STEP 3: SELECT YOUR TIRE
“What tires fit your category and size?”
Now that you have determined what your tire is going to be used for and the respective tire category, and with the newfound knowledge of how to look at tires by their true size, it’s time to select a tire. But with all of the different stats and criteria out there, what factors make a tire good?
Feel free to read the definitions below but I’ll save you some time with this sentence:
Due to the subjective or interpretive nature of these tests; other than speed ratings (which may not apply to most people) all of the other tire performance criteria is for the most part USELESS.
- You can read Tire Rack’s Load Index Definition if you want, but it’s basically the load carrying capacity of the tire, which usually isn’t important unless you’re making hundreds of pounds of downforce, have a heavy car, and are driving on an oval.
- Click the link above for more detail, but I mainly focus on tires with W (168mph), “99Y” (186mph), and “(99Y)” (Parentheses = 186mph+) based on the application. If you never go this fast (which you can’t do legally unless you’re on a racetrack, and even so, it’s rare to go this fast on track), then this probably does not matter.
Uniform Tire Quality Grade (UTQG)
- An arbitrary number originally developed to help consumers with a numerical value that represents the treadwear, traction, and temperature capabilities of the tire. Since the Department Of Transportation (DOT) does not test the tires and it’s up to the tire manufacturer to come up with the value, tire manufacturers set these numbers based on how they perceive the customer will understand how the tire will perform, or to meet a random number/standard that a racing series might restrict, to have a softer faster tire as an advantage. Because of all of this, UTQG is USELESS.
- A test based on a 7,200-mile test loop with routine tire pressure and rotation adjustments during it. A 100 rating should = the tread lasting the 7,200 miles, 200 rating = 2X that distance and so on. Since a lot is left open for interpretation and the only decently comparable data is from one tire to another within the same brand, this is also somewhat useless.
- This is another useless test since it measures the deceleration g-forces of a locked tire across a WET road at 40mph. Other than seeing which tire will stop you the shortest distance with the tires locked; this is not relevant to cars with ABS or the braking ability of the tire under normal rack uses.
Temperature (Resistance) Grades:
- Indicates the amount of heat generated by what appears to be an under-inflated tire at 85mph. Since this is also outside the scope of a properly maintained tire, I find it useless.
As tire technology gets better with each new design, often driven by what is learned in motorsports, tires are performing better in the dry and wet, are lasting longer, and are quieter than their predecessors. Keep in mind those manufacturers who are winning in multi-tire racing series tend to offer the best products to their customers as well.
These advancements make it difficult to properly classify a tire or draw conclusions that tire A lasts longer than Tire B because it’s Treadwear Rating is higher, or it will have more grip and wear out quicker because its UTQG is lower. Remember, these numbers are useless?
So back to the decision of selecting the best tire; when looking at TireRack’s subcategories
(“Ultra High Performance”, “High Performance”, “Performance”…) I usually look in the highest category. Price is usually a major factor in selecting a tire but since tires should be viewed as an INVESTMENT in terms of both performance and safety of your car, I rarely look below the second tier of subcategories.

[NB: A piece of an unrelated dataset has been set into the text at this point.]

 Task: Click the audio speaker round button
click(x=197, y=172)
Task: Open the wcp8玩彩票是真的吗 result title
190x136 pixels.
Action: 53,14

TireRack’s rating table is going to be one of the best sources out there. Using a scale of 1-10, each tire is rated in terms of dry grip, steering response, wet grip, hydroplane resistance, road noise, longevity, etc… by consumer survey ratings which can be the average from hundreds of people. Having tracked many tires, I personally feel these figures are fairly accurate when comparing across brands and have the most credibility, especially compared to the useless UTQG or Treadwear ratings of a tire. The individual customer reviews of the tire can also be somewhat insightful, but I tend to take them with a grain of salt and use them as a secondary factor to TireRack’s rating system.
As you start comparing different tires, it’s important to verify the TREAD WIDTH of each model, and if they run too narrow or wide, shop to see if a slightly different size would be more applicable. If you are trying to break track records, further research would be beneficial but keep in mind that a review from a Lotus Elise owner on a set of tires probably won’t be as applicable on a heavy GTR or CTS-V, so try to find comments from someone with a car of similar weight and tire sizing.
I am not going to outright say buy this tire, or that tire sucks, but by now you have gained enough knowledge to make a more educated decision on your next set of tires with greater confidence that not only will the tires be more likely to fit, but will deliver the performance that you are looking for.